Output the full listing below, keeping each line exact.
________
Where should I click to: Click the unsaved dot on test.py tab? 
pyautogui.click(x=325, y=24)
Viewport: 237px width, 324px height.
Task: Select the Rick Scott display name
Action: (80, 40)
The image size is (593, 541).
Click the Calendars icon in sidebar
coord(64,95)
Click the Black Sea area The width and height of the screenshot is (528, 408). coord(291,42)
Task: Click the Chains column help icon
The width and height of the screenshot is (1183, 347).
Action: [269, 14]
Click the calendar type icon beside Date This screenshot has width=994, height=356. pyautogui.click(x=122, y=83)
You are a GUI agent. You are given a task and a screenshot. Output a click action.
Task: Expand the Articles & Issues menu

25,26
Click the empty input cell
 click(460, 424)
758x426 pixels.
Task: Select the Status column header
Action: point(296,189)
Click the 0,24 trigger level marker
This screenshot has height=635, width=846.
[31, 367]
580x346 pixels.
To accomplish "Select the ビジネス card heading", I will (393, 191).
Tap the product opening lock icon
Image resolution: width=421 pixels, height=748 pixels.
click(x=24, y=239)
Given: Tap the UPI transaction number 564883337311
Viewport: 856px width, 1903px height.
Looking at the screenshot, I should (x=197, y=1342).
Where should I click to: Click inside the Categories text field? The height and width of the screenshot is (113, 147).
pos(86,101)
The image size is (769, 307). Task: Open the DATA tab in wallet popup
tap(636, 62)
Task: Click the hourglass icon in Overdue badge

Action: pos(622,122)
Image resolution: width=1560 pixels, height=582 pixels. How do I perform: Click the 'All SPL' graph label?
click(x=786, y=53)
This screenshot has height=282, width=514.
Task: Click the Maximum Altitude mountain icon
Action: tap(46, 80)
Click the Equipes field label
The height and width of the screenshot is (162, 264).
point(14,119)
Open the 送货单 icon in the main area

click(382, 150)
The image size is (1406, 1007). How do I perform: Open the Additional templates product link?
________
-- Answer to this exercise --
Where should I click to: Click the unsaved dot on test.py tab? 
pyautogui.click(x=325, y=24)
Viewport: 237px width, 324px height.
Task: Select the Rick Scott display name
Action: (80, 40)
The image size is (593, 541).
Click the Calendars icon in sidebar
coord(64,95)
Click the Black Sea area The width and height of the screenshot is (528, 408). coord(291,42)
Task: Click the Chains column help icon
The width and height of the screenshot is (1183, 347).
Action: [269, 14]
Click the calendar type icon beside Date This screenshot has width=994, height=356. pyautogui.click(x=122, y=83)
You are a GUI agent. You are given a task and a screenshot. Output a click action.
Task: Expand the Articles & Issues menu

25,26
Click the empty input cell
 click(460, 424)
758x426 pixels.
Task: Select the Status column header
Action: point(296,189)
Click the 0,24 trigger level marker
This screenshot has height=635, width=846.
[31, 367]
580x346 pixels.
To accomplish "Select the ビジネス card heading", I will (393, 191).
Tap the product opening lock icon
Image resolution: width=421 pixels, height=748 pixels.
click(x=24, y=239)
Given: Tap the UPI transaction number 564883337311
Viewport: 856px width, 1903px height.
Looking at the screenshot, I should (x=197, y=1342).
Where should I click to: Click inside the Categories text field? The height and width of the screenshot is (113, 147).
pos(86,101)
The image size is (769, 307). Task: Open the DATA tab in wallet popup
tap(636, 62)
Task: Click the hourglass icon in Overdue badge

Action: pos(622,122)
Image resolution: width=1560 pixels, height=582 pixels. How do I perform: Click the 'All SPL' graph label?
click(x=786, y=53)
This screenshot has height=282, width=514.
Task: Click the Maximum Altitude mountain icon
Action: tap(46, 80)
Click the Equipes field label
The height and width of the screenshot is (162, 264).
point(14,119)
Open the 送货单 icon in the main area

click(382, 150)
The image size is (1406, 1007). How do I perform: Open the Additional templates product link?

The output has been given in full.